╭─ Supplied text

Craig D. Frazier | 2/13/2014, 12:12 p.m.

A spokeswoman for Newark, the state’s largest city, said Monday that officials were in discussions with the Department of Justice to select a monitor to oversee the Newark Police Department later this year. The decision follows a federal review of accusations of misconduct. Reports say that the Police Department failed to address complaints of brutality and abuse lodged by Newark residents over the years. 


“The city of Newark has been working cooperatively with the Department of Justice in connection with its review of Newark Police Department procedures,” said Esmeralda Diaz Cameron, Newark’s chief spokeswoman. “The city and the Department of Justice are working to ensure that the best practices are followed within the Newark Police Department.”

The investigation began in 2011, a year after the American Civil Liberties Union (ACLU) filed a 96-page petition with the Department of Justice accusing Newark’s police of rampant misconduct. The ACLU investigation found citizens filed 261 complaints with the department, accusing officers of using excessive force, biased actions, improper searches or false arrests in 2008 and 2009. The city paid nearly $5 million over a two and a half-year period to settle lawsuits brought against the Police Department by residents or employees, the ACLU said.

New Jersey’s ACLU executive director, Udi Ofer, said Monday that he welcomed the possibility of a monitor being appointed. “Oversight has to outlast any one federal monitor,” he said. “The reforms must be permanent.”

Then-Mayor Cory Booker announced a plan last March to create a civilian review board to monitor police, but he stepped down to successfully campaign for a U.S. Senate seat, and no board was created. If a monitor is appointed, Newark would join other cities, including Detroit, Los Angeles, New Orleans and Seattle, in being subject to federal oversight.

╰─
╭─ Supplied material

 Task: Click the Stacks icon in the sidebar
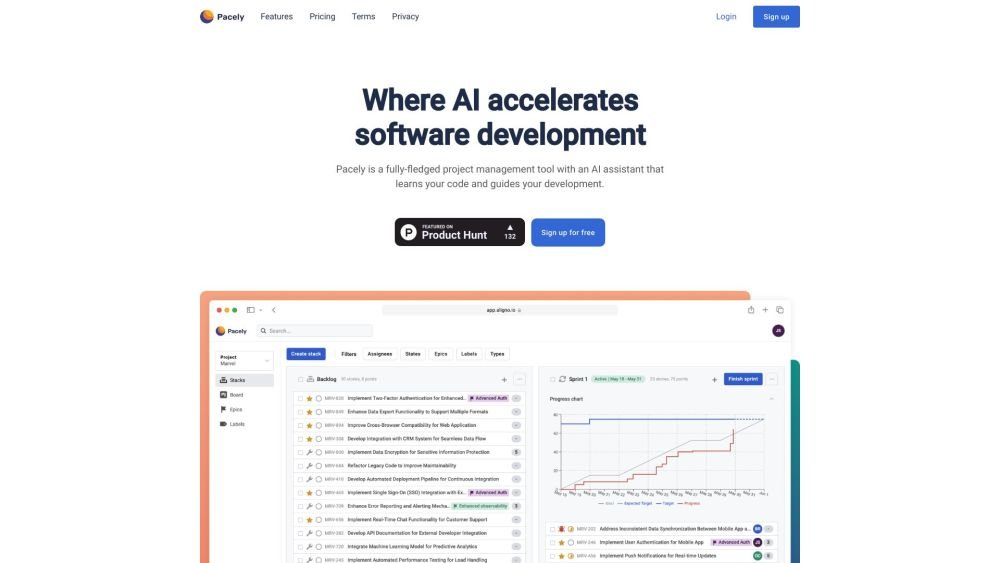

╰─

* Work to be completed
Output the stretch of the Newark police article from "Craig D. Frazier" through "over the years." word for word. The listing comes from a different source than the Newark police article.

* Task solution
Craig D. Frazier | 2/13/2014, 12:12 p.m.

A spokeswoman for Newark, the state’s largest city, said Monday that officials were in discussions with the Department of Justice to select a monitor to oversee the Newark Police Department later this year. The decision follows a federal review of accusations of misconduct. Reports say that the Police Department failed to address complaints of brutality and abuse lodged by Newark residents over the years.